The service can change the timing of the images such that a device
displays an image for a certain interval, depending on the number
of images, or such that the image changes as mentioned in the
article. In this way, the service can display the text of an
article or book so that consumers can read along or view the text
as they are listening to the file. The service can scroll text in a
similar manner to a ticker and direct the flow of text. The service
can also add image effects, such as fly in, wave in or out, and
fade in or out.
[0056] The service can create many types of video products,
including the following: [0057] Travel companions--slideshows with
images and relevant audio; [0058] Language packs--slideshows with
graphics and corresponding words in a given language. For example,
a bathroom image can be displayed with the word "bathroom" in the
appropriate language and can play a sound clip at the same time;
[0059] Comic books--slideshows of comic books; [0060] Music
videos--slides of images associated with a particular song. Images,
such as family photos, can be selected by consumers, or can be
gathered based on keywords or lyrics, such as if a playing song
contains the word "rose," a rose graphic could be displayed when it
is mentioned; [0061] Weather forecasts--showing weather slideshows
with appropriate graphics; [0062] Enhanced podcasts--taking any
audio podcast and placing images, advertising, or video so that it
no longer is just an audio file but now is a video with the
original podcast as the audio layer; [0063] Text books--taking any
text book and converting it to video. For example, the audio of the
book "Da Vinci Code" can be accompanied by a picture of the Mona
Lisa when the consumer listens to the portion of the book that
discusses that painting; and [0064] Video magazines--video podcast
of any magazine that allow consumers to get an abbreviated version
of what is in a current issue.
Advertising
[0065] The advertising service is another aspect of the invention.
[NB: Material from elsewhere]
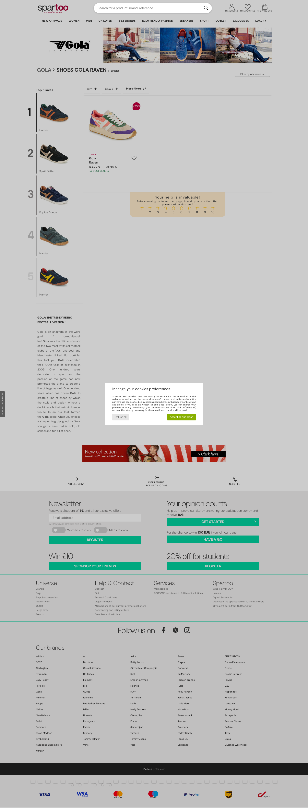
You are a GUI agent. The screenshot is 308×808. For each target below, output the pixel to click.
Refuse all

The files generated by the service can contain advertising in the
form of audio and video. For both types of output, the
text-to-speech voices can be used to create audio commercials or an
existing commercial (i.e. a radio advertisement) can be inserted
into the file. With the video files additional multimedia can be
used to support the audio message. This includes, for example, the
logo of the advertiser or any other graphic. Additionally, the
video service can support video advertising. For a text-to-speech
ad, the advertiser must provide the text they wish to have the
text-to-speech engine read. Once the text is received, an audio
file will be created for the commercial. For a pre-recorded
commercial, the advertiser will provide an audio file to be used.
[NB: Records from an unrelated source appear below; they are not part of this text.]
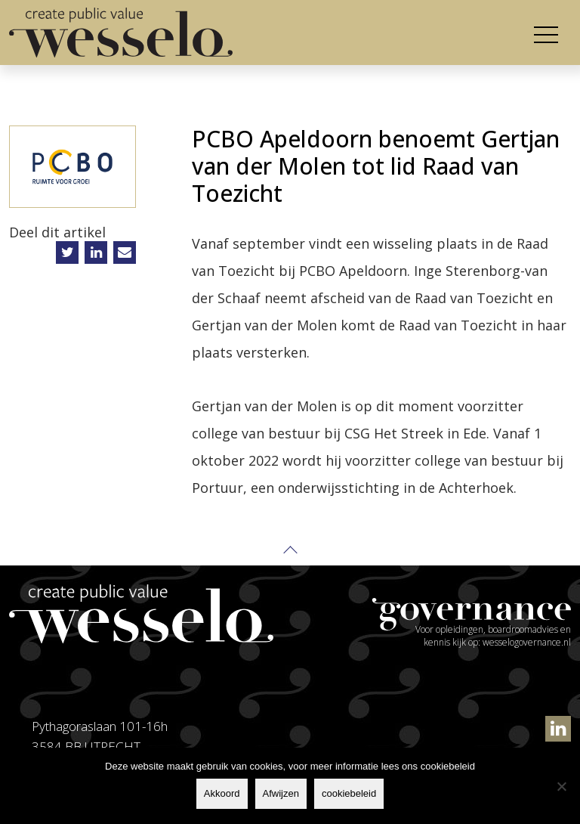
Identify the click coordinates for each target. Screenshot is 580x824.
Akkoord (222, 793)
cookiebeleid (349, 793)
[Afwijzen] (561, 786)
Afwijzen (281, 793)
If transition words are required to introduce the commercial (e.g.
"but first a word from our sponsor") a separate audio file can be
created for this message that can be inserted before the
commercial.
[0066] The advertising creation process has the same level of
functionality as described with the services above. It is just
another form of content that is submitted to the service (i.e., it
can be created with multiple voices, contain music, etc). The
advertising is also managed by the XML timeline used by the service
so that it inserts the advertising message as defined by the
client. This can be in the form of a pre-roll, post-roll, in the
middle of a story, and so forth. Since the service creates multiple
files for each portion of the audio and video, this allows the
advertising to be placed between any one of those files. The
resulting output is cohesive audio or video file that includes all
of the sub files, advertising, music and multimedia.
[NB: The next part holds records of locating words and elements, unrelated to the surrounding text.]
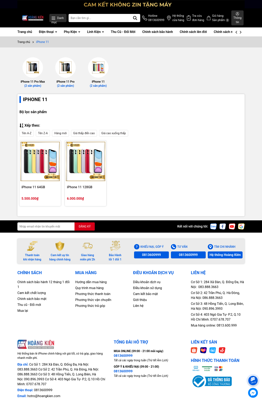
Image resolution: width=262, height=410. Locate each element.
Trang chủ (24, 32)
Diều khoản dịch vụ (146, 282)
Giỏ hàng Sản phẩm (220, 18)
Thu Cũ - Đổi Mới (123, 32)
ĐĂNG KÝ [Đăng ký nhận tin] (85, 226)
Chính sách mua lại (228, 32)
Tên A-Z (27, 133)
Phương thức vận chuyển (93, 300)
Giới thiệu (140, 300)
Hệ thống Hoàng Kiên (225, 255)
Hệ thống (178, 18)
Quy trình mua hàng (89, 288)
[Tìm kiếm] (135, 18)
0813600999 (151, 255)
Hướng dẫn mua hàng (91, 282)
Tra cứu (198, 18)
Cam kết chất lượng (31, 293)
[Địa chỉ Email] (56, 226)
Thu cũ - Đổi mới (29, 305)
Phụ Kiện (71, 32)
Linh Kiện (94, 32)
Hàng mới (60, 133)
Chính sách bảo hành (157, 32)
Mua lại (22, 311)
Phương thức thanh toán (93, 294)
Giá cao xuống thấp (113, 133)
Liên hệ (138, 306)
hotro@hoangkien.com (43, 396)
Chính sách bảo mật (31, 299)
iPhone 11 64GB (33, 187)
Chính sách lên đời (193, 32)
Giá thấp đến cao (84, 133)
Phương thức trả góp (90, 306)
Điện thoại (46, 32)
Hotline (156, 18)
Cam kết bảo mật (145, 294)
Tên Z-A (43, 133)
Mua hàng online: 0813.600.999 (214, 325)
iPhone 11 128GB (79, 187)
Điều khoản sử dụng (147, 288)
[0067] In some aspects of the invention, the advertising service
stores additional information in the database that allows it to
properly schedule the advertising in the appropriate file. The
additional information can include the date and time interval for
the schedule advertising which enables the system to change
advertising based on client preferences. As examples, a client
could choose to change advertising every year, every month, every
week, every day, and even every minute. The advertising service
enables multiple files to have different advertising messages
inserted so that a content provider can sell concurrent
sponsorships on different files. For example, a newspaper content
provider might sell an audio sponsorship to "Microsoft" for the
technology section of their content and sell another audio
sponsorship to "Goldman Sachs" for the business section. The
advertising service also inserts advertising messages based on
keywords within the article. For example, if an article contains
the words "operating system," the service might insert a message
from a technology company. Commercials can also be based on a
specific topic or be personalized based on the preferences or
habits of the users or customers gathered by the service or by the
client.
[0068] Once the advertising message is set to expire, the
advertising service will run through each article it has created
and remove the advertising message that it had previously inserted
and instead replace it with the new advertising message or a
default branding message defined by the content provider. For
example, if Microsoft has purchased a sponsorship of files for the
month of November on a particular section, then on December
1.sup.st all audio files containing that message will be re-created
with either a new ad from a different sponsor or if no sponsorship
is sold then a branding message from the content provider. FIG. 7
illustrates how an audio file may change over time. FIG. 7A
illustrates a podcast that contains commercial audio file 140 and
branding message 740. FIG. 7B illustrates a podcast that contains
commercial audio file 140 and a branding message 740. However,
commercial audio file 140 in FIG. 7A has different content than
commercial audio file 140 in FIG. 7B. The service can insert
commercial file 140 from FIG. 7A in each audio file for month 1 for
a particular section and commercial file 140 from FIG. 7B into each
audio file for month 2 for that same section, while always
inserting the same branding message 740 for other sections that do
not have advertising.
[0069] Advertising can also be included in the naming of an audio
or video file so that it is displayed when played on any device.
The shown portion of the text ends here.